Hello,
We have deployed rally (0.4.5) to measure our existing cluster (external car) which consisted of 3 dedicated data nodes and 2 ingest/client nodes. We are indexing 5 million apache log documents already in JSON format as the test data and we're using geoip ingest pipeline to retrieve the location data based on the IP address data. The ES cluster (5.0.1) was set up just for this benchmark.
The track.json used is shown below and the esrally is invoked with the following command:
esrally --track=apache --offline --target-hosts=10.0.0.180:9200,10.0.0.181:9200 --pipeline=benchmark-only
We run two set of indexing tests to compare the pipeline performance, with the same set of data and environment.
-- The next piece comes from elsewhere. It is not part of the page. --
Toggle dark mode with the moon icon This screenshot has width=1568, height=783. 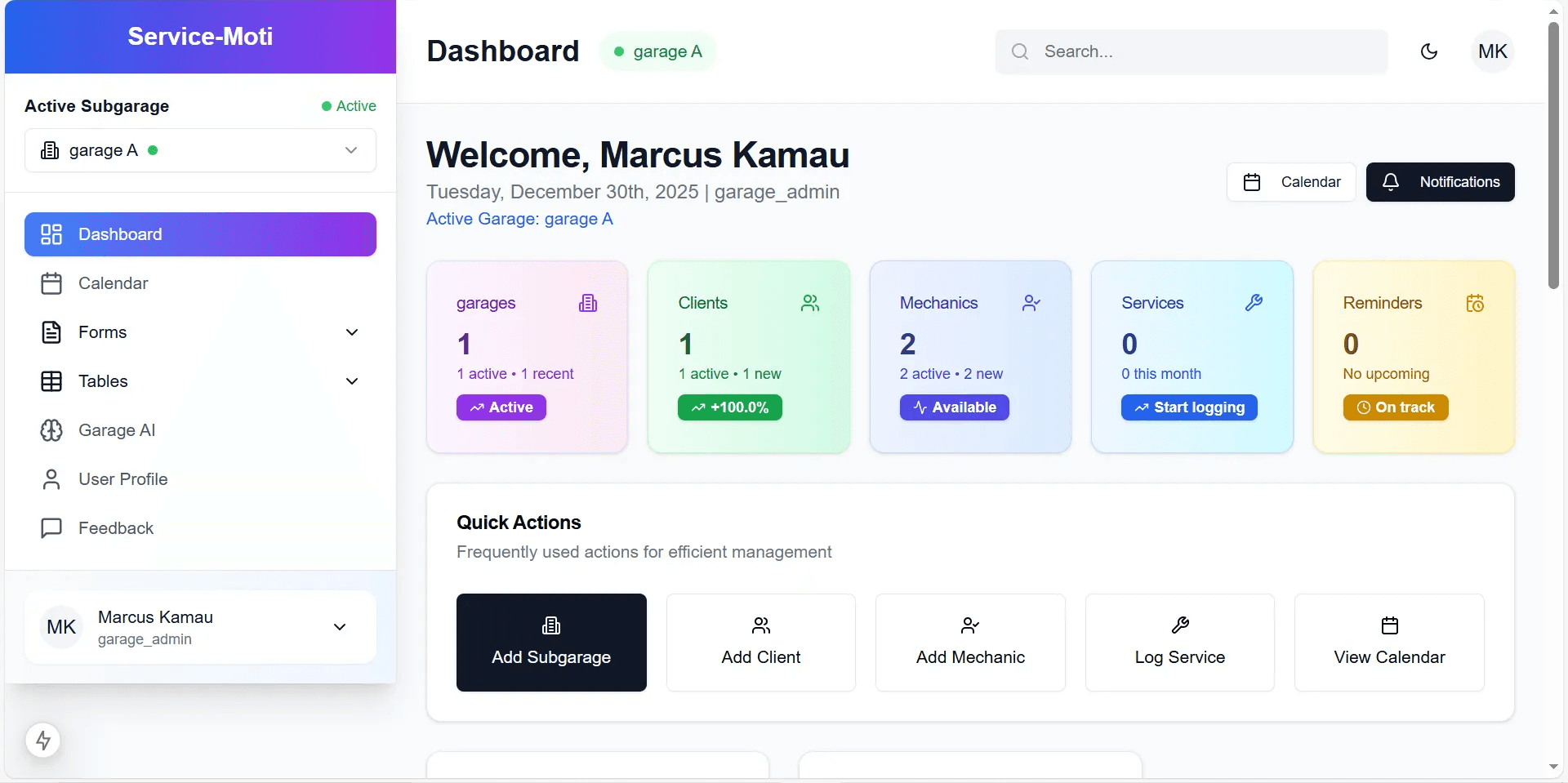coord(1428,51)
- Without pipeline in place: we got around 18k docs/s median throughput
- With the pipeline in place (which only has geoip processor): we had 9k docs/s median throughput.
So based on the result, it seems the indexing throughput was reduced to half, purely because of the pipeline, which seems very strange as we assumed geoip is a common processor which is widely used.
So we're thinking to get some input if there's any rally configuration which we might have missed that cause the big performance setback, before we start suspecting the problem is on the ingest geoip plugin or other stuff.
Are we doing it right?
track.json:
{ "meta": { "short-description": "Apache Logging benchmark", "description": "This benchmark indexes Apache server log data. Data-url below is a dummy as offline data is used instead", "data-url": "http://benchmarks.elasticsearch.org.s3.amazonaws.com/corpora/apache" }, "indices": [ { "name": "apachelog", "types": [ { "name": "type", "mapping": "mappings.json", "documents": "apachelog.bz2", "document-count": 5000000, "compressed-bytes": 188542509, "uncompressed-bytes": 2263006234 } ] } ], "operations": [ { "name": "index-append", "operation-type": "index", "bulk-size": 8000, "pipeline": "pl_clickstream" }, { "name": "query-match-all", "operation-type": "search", "body": { "query": { "match_all": {} } } } ], "challenges": [ { "name": "append-no-conflicts", "description": "Indexes the whole document corpus using Elasticsearch settings.", "index-settings": { "index.number_of_shards": 6, "index.number_of_replicas": 1 }, "schedule": [ { "parallel": { "clients": 2, "tasks": [ { "operation": "index-append", "warmup-time-period": 120 }, { "operation": "query-match-all", "warmup-iterations": 1000, "iterations": 1000, "target-throughput": 100 } ] } } ] } ] }